Analysis of p21 protein and mRNA levels and p21 promoter-luciferase activity following c-Myc induction in ICI-treated cells. MCF-7/Myc33 cells were prearrested with ICI and then treated with ICI, ICI + AP, or E2 and harvested at the indicated times. A, RNA was isolated, and Northern blotting was carried out as described under "Experimental Procedures." Bands were quantitated by phosphorimaging. The p21 mRNA levels were normalized to the GAPDH levels in each sample and are represented as expression relative to the 12-h ICI treatment. B, cell lysates were prepared and analyzed for p21 and actin protein levels by Western blotting. C, the 24-h ICI sample was diluted as indicated, and the intensity of the p21 bands was compared with those seen in the undiluted 24-h ICI + AP and E2 samples. This experiment was repeated once with similar results. In both experiments, expression of c-myc mRNA and protein was confirmed (data not shown). D, MCF-7 cells were co-transfected with a pSP271-Myc expression plasmid or pSP271 vector and either –194 p21 promoter-luciferase plasmid or pGL2Basic vector.
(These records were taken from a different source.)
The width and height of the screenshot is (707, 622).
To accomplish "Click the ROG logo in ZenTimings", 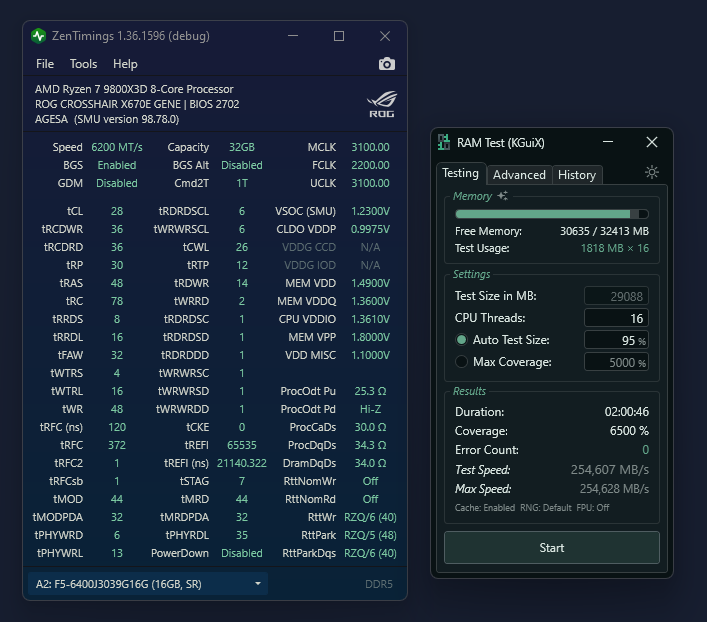I will [382, 104].
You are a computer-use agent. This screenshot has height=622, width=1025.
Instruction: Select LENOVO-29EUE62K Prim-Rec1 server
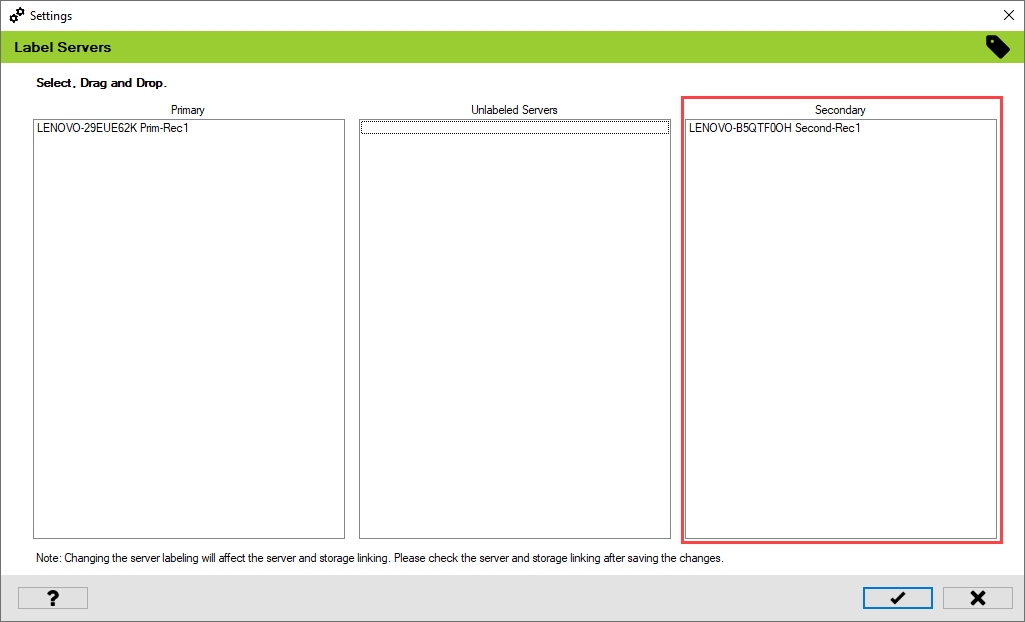(x=113, y=128)
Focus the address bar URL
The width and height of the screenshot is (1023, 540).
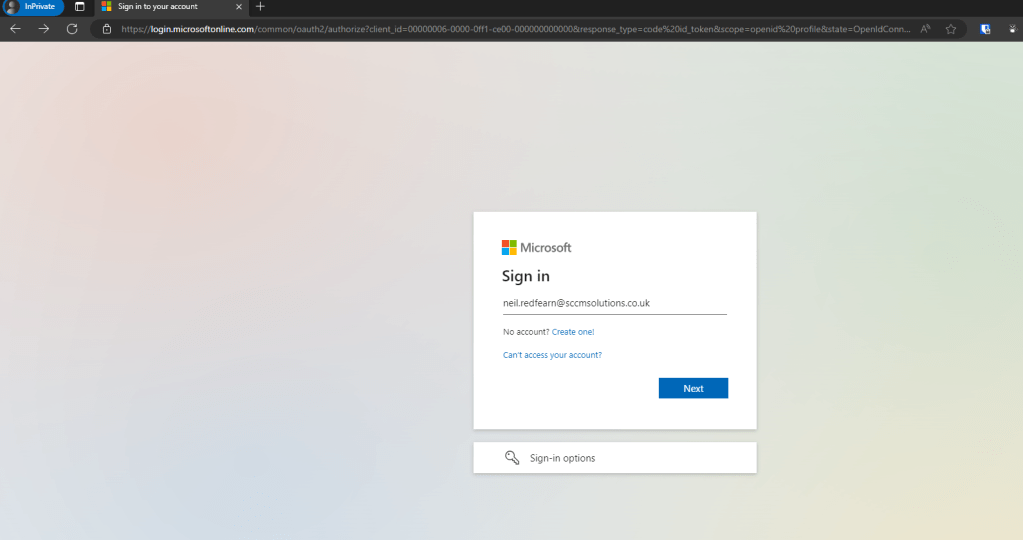pyautogui.click(x=500, y=29)
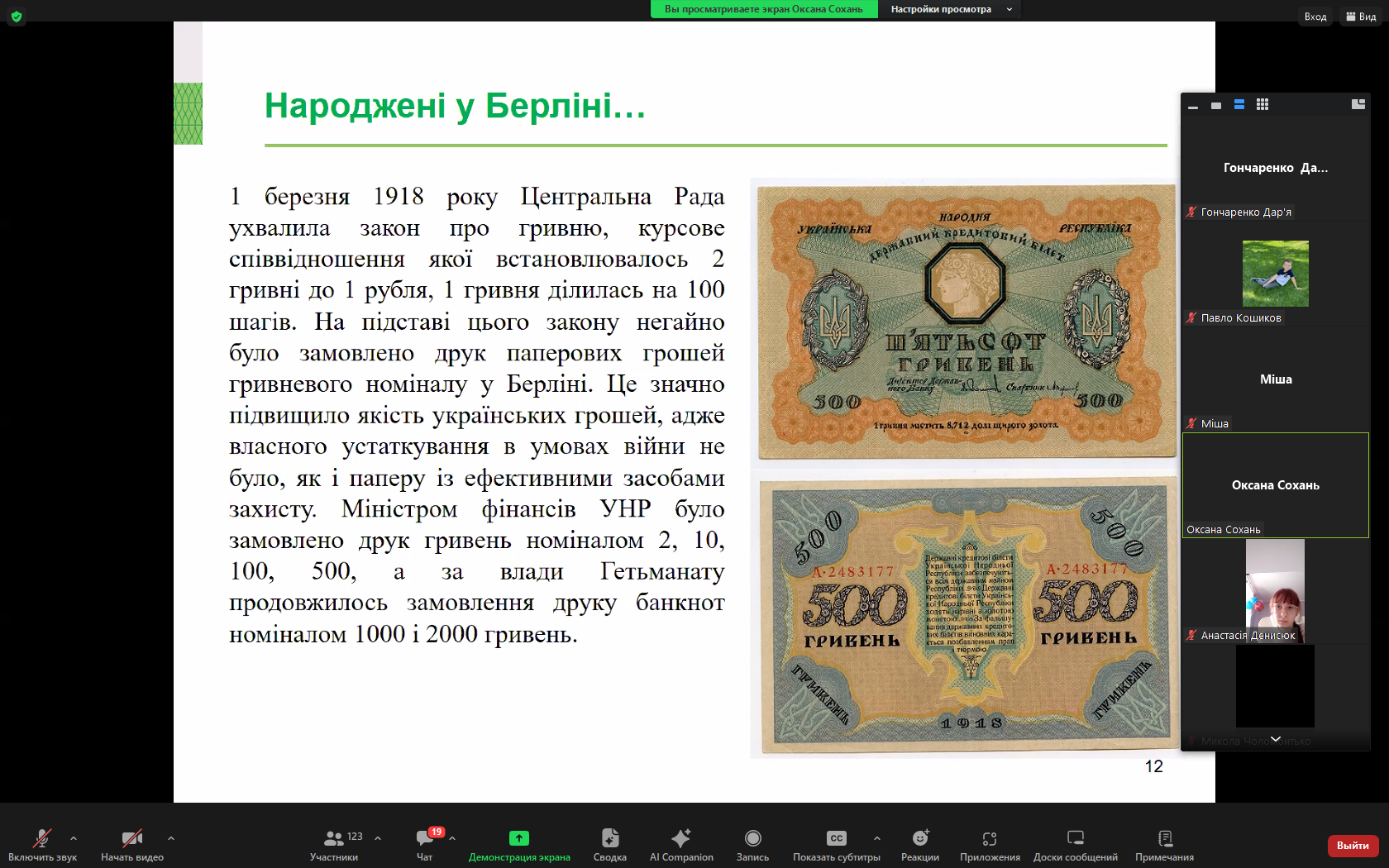1389x868 pixels.
Task: Open the Notes (Примечания) icon
Action: click(x=1164, y=838)
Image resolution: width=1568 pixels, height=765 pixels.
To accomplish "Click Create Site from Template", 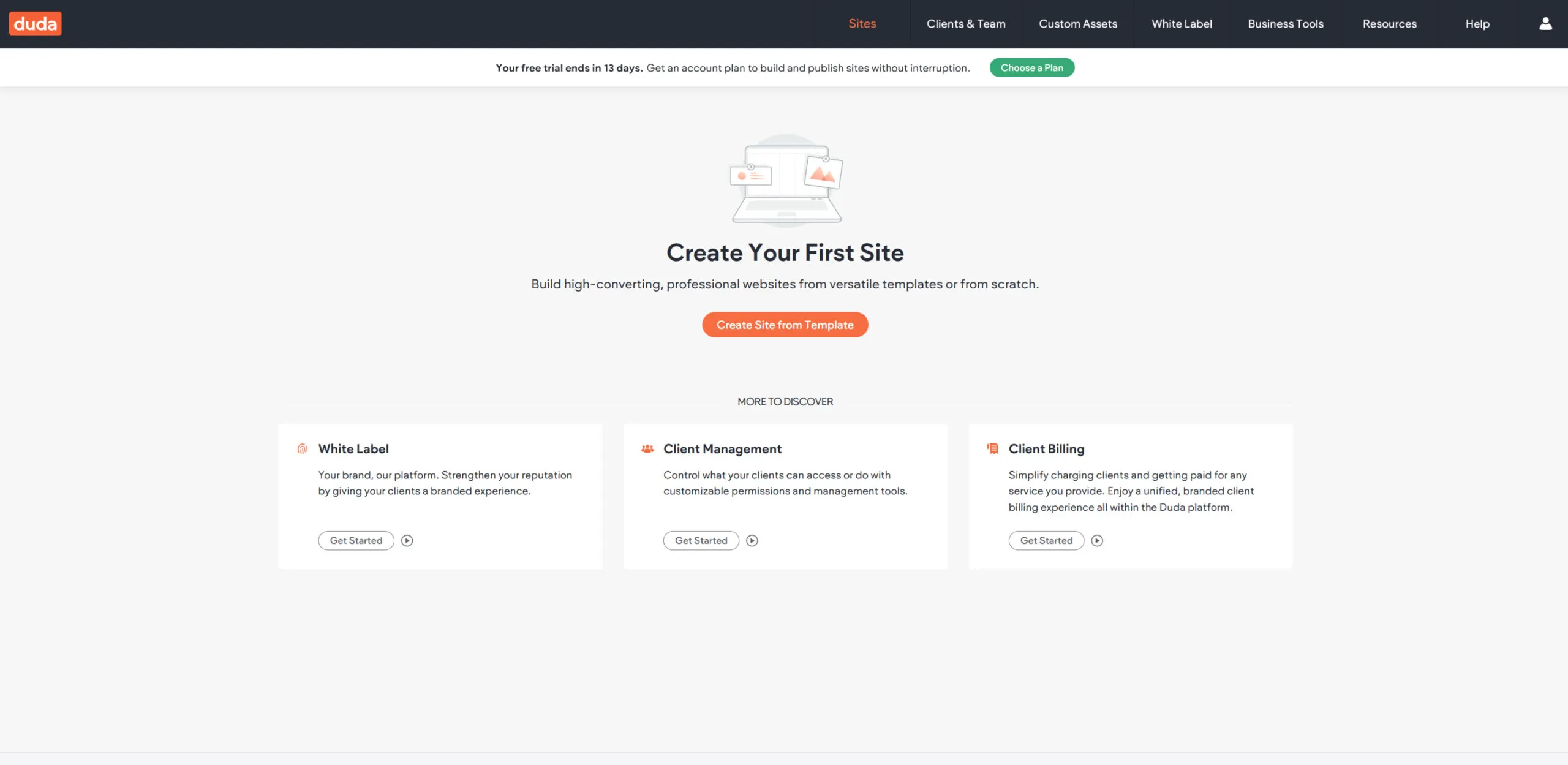I will pyautogui.click(x=785, y=325).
All transfections also included a cytomegalovirus promoter-driven {beta}-galactosidase gene as a control for transfection efficiency, and luciferase activity was normalized to {beta}-galactosidase activity in each sample. The results shown represent -fold change compared with the pSP271 vector control, and are the average ± S.D. of three independent experiments, each done in triplicate.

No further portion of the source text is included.